O alfa e o ômega, por assim dizer, da carreira de Rachel, apontam direções artísticas bastante distintas. Quando publicou "O Quinze", a escritora, que mal tinha completado 20 anos, teve de assumir os custos da edição.
Essa obra enxuta, porém, ajudou a firmar a corrente de romances regionalistas, de linhagem nordestina. Centra-se na grande seca que abalou o sertão, em 1915 (daí o título). Temos duas histórias paralelas: a trajetória da família de Chico Bento, forçada a emigrar; e o hesitante flerte entre dois jovens herdeiros, a professora Conceição e seu primo Vicente.
O caudaloso "Memorial" ancora igualmente em tramas paralelas, que se entrelaçam. As principais: a narrativa da transformação de Maria Moura, de "sinhazinha" a chefe de quadrilha no século 19; e a história do padre José Maria, que se vê obrigado a foragir-se depois de matar marido de mulher que ele engravidou.
Já Moura não mata. Convence os outros a matar por ela. Se a pequena lady Macbeth do agreste não é flor que se cheire, Conceição também manifesta preconceito. Quando desconfia da traição de Vicente com a filha de um capataz, a donzela, tomada pelo despeito, despeja tolices racistas.

# Linhas de dados
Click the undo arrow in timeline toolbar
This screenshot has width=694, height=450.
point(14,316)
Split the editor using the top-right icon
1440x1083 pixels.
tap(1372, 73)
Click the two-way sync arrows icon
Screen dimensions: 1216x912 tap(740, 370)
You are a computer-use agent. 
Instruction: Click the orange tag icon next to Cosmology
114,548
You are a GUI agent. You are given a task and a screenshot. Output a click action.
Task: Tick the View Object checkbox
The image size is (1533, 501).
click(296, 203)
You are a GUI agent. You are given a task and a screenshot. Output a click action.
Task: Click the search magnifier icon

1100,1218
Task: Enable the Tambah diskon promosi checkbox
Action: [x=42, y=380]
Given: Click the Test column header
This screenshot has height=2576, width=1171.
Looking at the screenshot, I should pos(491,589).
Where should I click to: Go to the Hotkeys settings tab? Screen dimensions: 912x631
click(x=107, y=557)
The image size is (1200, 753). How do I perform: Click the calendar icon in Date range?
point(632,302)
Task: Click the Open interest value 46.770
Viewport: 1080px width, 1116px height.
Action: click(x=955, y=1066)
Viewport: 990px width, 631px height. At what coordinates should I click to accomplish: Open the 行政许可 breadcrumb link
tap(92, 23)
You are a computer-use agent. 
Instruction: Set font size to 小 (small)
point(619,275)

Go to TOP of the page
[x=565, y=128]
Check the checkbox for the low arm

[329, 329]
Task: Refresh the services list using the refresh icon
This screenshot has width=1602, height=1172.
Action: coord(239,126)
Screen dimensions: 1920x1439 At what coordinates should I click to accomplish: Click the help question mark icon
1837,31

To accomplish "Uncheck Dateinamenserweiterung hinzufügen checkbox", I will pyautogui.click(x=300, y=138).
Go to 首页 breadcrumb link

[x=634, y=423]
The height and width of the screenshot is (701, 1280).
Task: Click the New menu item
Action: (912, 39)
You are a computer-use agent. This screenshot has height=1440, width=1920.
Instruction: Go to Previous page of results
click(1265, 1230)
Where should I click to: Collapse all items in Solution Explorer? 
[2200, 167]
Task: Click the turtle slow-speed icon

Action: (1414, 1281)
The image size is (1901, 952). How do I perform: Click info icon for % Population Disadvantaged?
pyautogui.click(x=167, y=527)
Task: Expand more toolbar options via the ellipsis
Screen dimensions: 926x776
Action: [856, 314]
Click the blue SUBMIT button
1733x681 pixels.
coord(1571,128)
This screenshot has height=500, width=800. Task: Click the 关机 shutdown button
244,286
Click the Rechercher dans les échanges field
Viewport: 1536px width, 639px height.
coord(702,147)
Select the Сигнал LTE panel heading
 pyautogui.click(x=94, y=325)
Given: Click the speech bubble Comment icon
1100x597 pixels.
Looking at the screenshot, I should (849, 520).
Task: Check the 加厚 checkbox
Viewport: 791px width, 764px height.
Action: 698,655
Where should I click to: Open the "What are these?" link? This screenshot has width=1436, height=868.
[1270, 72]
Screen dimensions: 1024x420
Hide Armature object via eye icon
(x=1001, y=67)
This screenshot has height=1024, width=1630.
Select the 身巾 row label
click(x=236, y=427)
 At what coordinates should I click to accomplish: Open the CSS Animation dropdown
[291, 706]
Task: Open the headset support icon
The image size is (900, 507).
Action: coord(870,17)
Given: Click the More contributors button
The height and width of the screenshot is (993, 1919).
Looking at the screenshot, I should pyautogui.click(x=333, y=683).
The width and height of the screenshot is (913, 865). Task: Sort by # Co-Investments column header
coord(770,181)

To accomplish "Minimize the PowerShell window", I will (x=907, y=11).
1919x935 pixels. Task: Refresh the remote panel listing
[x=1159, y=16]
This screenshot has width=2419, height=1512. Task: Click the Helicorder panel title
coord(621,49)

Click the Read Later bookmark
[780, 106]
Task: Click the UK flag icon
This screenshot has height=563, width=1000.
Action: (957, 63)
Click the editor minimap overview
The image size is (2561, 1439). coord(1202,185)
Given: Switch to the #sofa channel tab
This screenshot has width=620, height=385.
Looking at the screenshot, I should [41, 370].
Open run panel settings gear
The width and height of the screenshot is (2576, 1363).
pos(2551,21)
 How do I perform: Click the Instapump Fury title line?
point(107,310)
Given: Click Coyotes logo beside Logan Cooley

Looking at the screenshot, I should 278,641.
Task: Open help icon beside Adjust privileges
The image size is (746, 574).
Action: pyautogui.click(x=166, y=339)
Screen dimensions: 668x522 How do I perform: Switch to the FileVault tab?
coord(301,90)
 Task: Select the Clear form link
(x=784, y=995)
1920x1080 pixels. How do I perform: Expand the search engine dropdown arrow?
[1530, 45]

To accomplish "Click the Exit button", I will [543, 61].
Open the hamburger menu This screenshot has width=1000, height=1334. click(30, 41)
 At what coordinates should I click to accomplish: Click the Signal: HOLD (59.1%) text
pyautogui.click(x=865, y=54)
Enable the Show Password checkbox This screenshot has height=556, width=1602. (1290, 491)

# Instruções do exercício
Segundo o texto sobre a carreira de Rachel, em que acontecimento se centra o romance "O Quinze"?

# Resposta esperada
Na grande seca que abalou o sertão em 1915.